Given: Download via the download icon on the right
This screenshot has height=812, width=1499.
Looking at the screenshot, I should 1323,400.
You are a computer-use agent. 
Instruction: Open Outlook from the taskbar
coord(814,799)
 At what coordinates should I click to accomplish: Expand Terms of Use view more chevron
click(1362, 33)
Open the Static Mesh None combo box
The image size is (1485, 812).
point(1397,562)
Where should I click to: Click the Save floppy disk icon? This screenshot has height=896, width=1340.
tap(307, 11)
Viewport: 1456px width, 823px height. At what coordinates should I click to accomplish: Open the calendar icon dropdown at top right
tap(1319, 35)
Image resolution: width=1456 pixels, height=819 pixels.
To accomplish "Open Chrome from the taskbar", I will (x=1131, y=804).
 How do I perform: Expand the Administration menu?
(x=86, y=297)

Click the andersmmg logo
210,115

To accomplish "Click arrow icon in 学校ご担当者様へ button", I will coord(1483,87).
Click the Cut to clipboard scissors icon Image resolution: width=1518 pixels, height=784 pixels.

---+---

Goal of the exercise: Lines from the entries that contain the word "resolution" are what the answer must hold.

Your solution:
Image resolution: width=1456 pixels, height=819 pixels.
Click the Cut to clipboard scissors icon Image resolution: width=1518 pixels, height=784 pixels.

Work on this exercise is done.